Springs Home Sweepers women’s team coach Joseph ‘Skheshe’ Mkhonza says the coronavirus-enforced stoppage of women’s football has offered him the opportunity to make extensive plans for his club for the next few years. The Gauteng Sasol Women’s had only started with the 2020 season, with most teams having played just three games, when the season was halted due to the pandemic in mid-March.
‘Imbokodo’, as Home Sweepers are otherwise known, had had a lukewarm start to the season before then, having won their season opener 2-1 against Hallelujah Zebra Force in Tshwane before going down 3-1 to Croesus at Kwa-Thema Stadium.
The football governing body in the country, South African Football Association (SAFA), said last week it had received advice from two medical experts to resume football only if the national lockdown were to be downgraded to level 1, which suggests that it could be a while before the Women’s League, or any other league in the country, could resume. However, Mkhonza says there is some good that has come with being forced to stop playing and stay indoors.
“I’m not just sitting, I’m reading books. I’m preparing for the future so that when this thing (virus) passes, I know what I’m doing. I have a big chance to plan now, because I’m sitting and doing nothing. Now I’m preparing a programme for the next three/four years to come, to decide what I’m going to do for development. I’m going to go to schools and try to find children who are from 7 years to 9 years, so we can start with their development, so that by the time they are 12 years, they are very good.”

──────

## Tasks for this exercise:
1. In the article about the Home Sweepers coach, repeat everything from "The football governing" down to "and stay indoors.".
2. According to the Home Sweepers article, which team did Home Sweepers beat 2-1 in their season opener?
3. Carry on the article about the Home Sweepers coach from the point where it stops.

──────

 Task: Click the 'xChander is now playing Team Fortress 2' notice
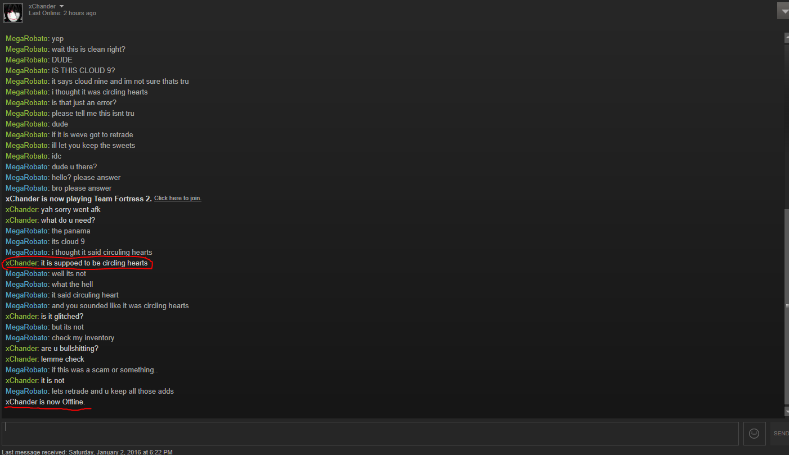tap(79, 199)
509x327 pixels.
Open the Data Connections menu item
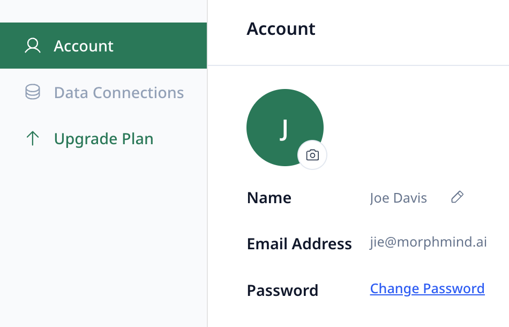118,93
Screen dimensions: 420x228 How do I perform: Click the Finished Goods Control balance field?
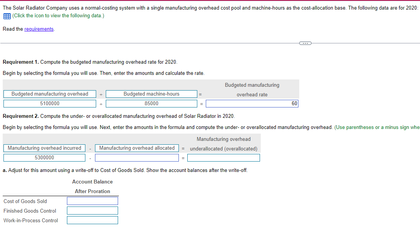[x=92, y=210]
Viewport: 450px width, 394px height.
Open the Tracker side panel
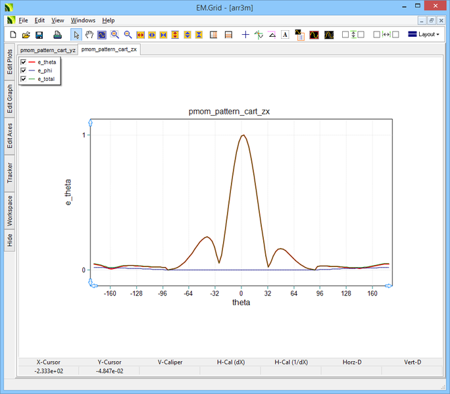tap(10, 172)
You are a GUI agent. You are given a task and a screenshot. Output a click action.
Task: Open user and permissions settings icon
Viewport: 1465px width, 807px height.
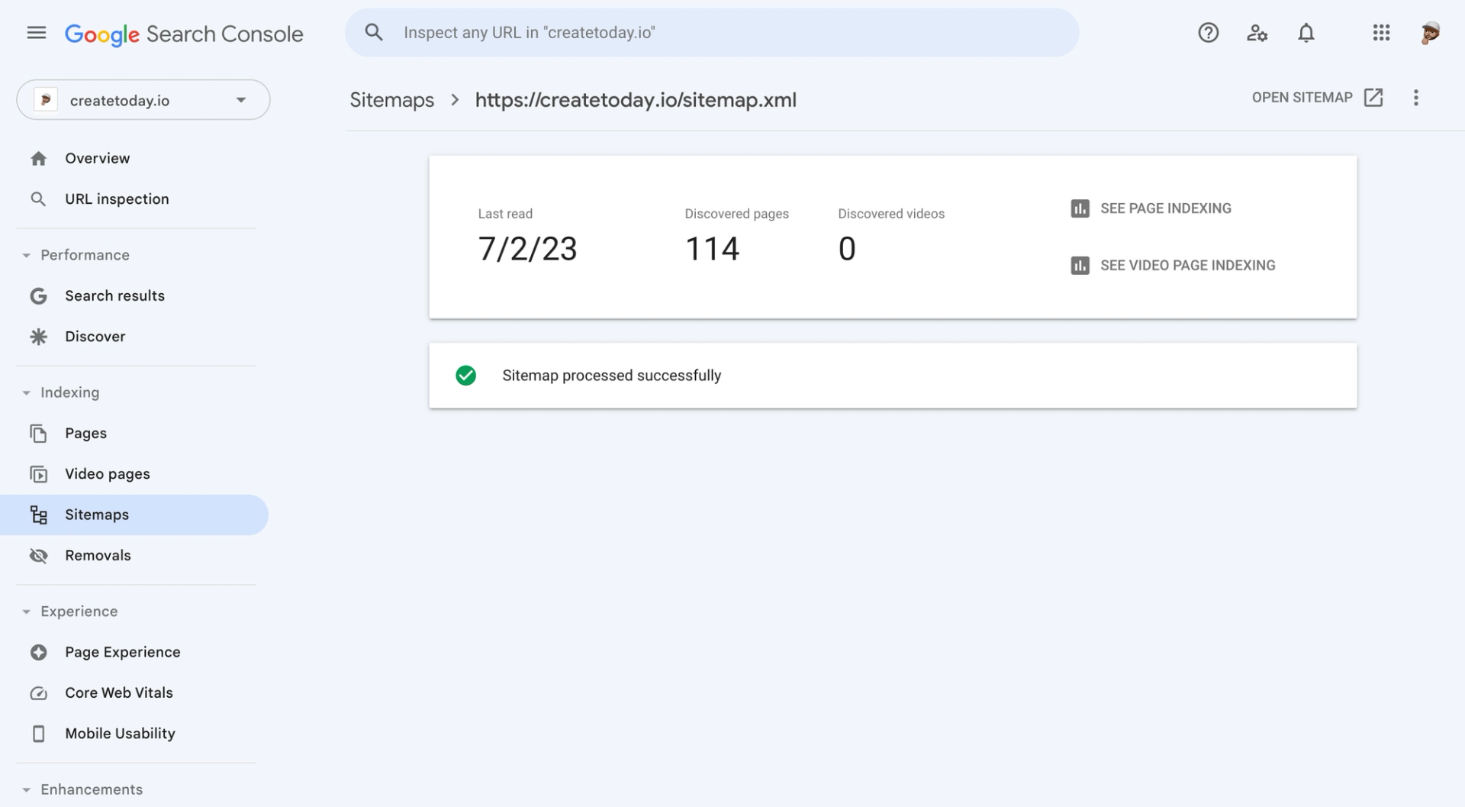[x=1257, y=33]
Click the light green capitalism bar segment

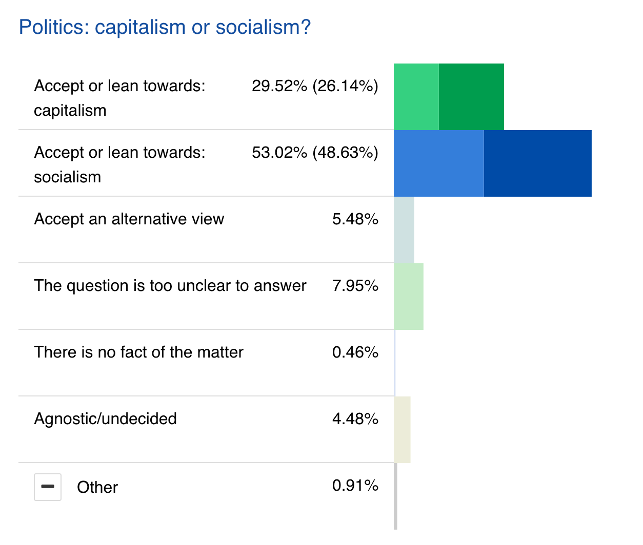pos(416,96)
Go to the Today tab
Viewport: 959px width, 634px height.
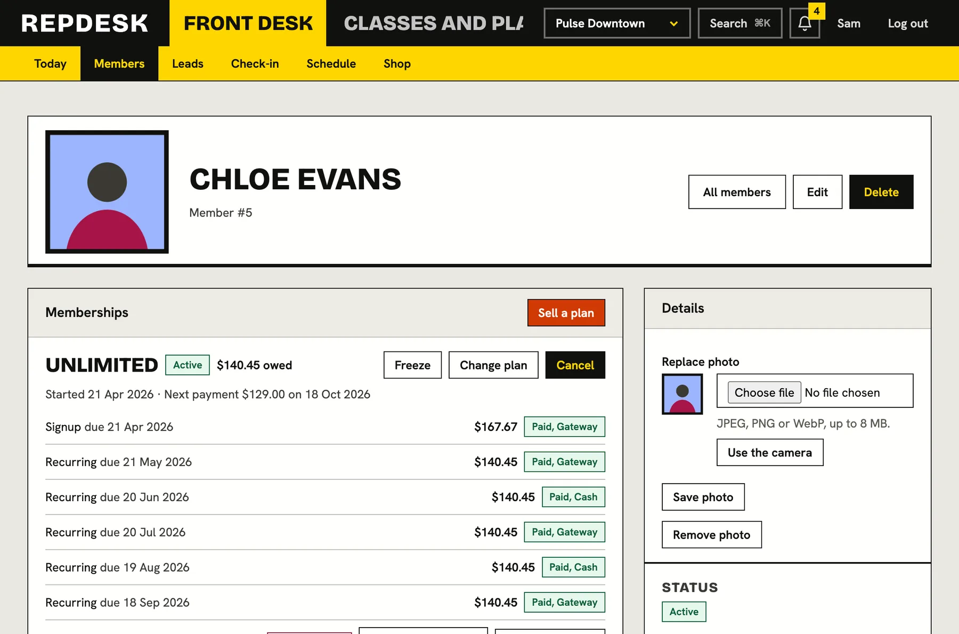point(51,63)
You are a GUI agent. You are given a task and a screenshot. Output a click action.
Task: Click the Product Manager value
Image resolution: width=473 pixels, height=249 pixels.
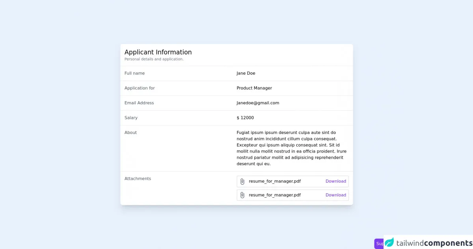tap(254, 88)
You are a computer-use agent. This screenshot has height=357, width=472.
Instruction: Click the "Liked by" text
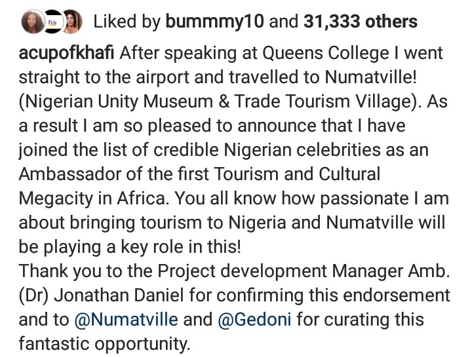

──────

## Results for the exercise:
1.
The football governing body in the country, South African Football Association (SAFA), said last week it had received advice from two medical experts to resume football only if the national lockdown were to be downgraded to level 1, which suggests that it could be a while before the Women’s League, or any other league in the country, could resume. However, Mkhonza says there is some good that has come with being forced to stop playing and stay indoors.

2. Hallelujah Zebra Force

3.
Mkhonza, who is also a former Banyana Banyana coach, has also weighed in on the increasing number of the women’s national team players who are being recruited overseas, and says it is as a result of the team’s gradual improvement. Banyana star players such as Thembi Kgatlana, Refiloe Jane and Jermaine Seoposenwe have in recent months signed for some of the European powerhouses in women’s football, not least Italian giants AC Milan, where Jane now plies her trade.
”Now we’re playing at the Olympics, we’re playing in the World Cup, and now they are seeing the South African girls, they are seeing Banyana Banyana. Now, the other countries which are strong in women’s football see these players in South Africa and they pick them. This is going to expose everyone, and now the other countries that are superpowers of women’s football are going to come to South Africa and look for players.
“I know there are people who are looking for players. When Banyana were playing in Tsakane against Lesotho (in early March), there were people from Slovakia looking for players. I was with them, and there are players they met. It’s good that the likes of Refiloe Jane and Thembi Kgatlana and the others – I think there are more than nine - are playing where they are; it is a good thing for women’s football in South Africa,” adds Mkhonza.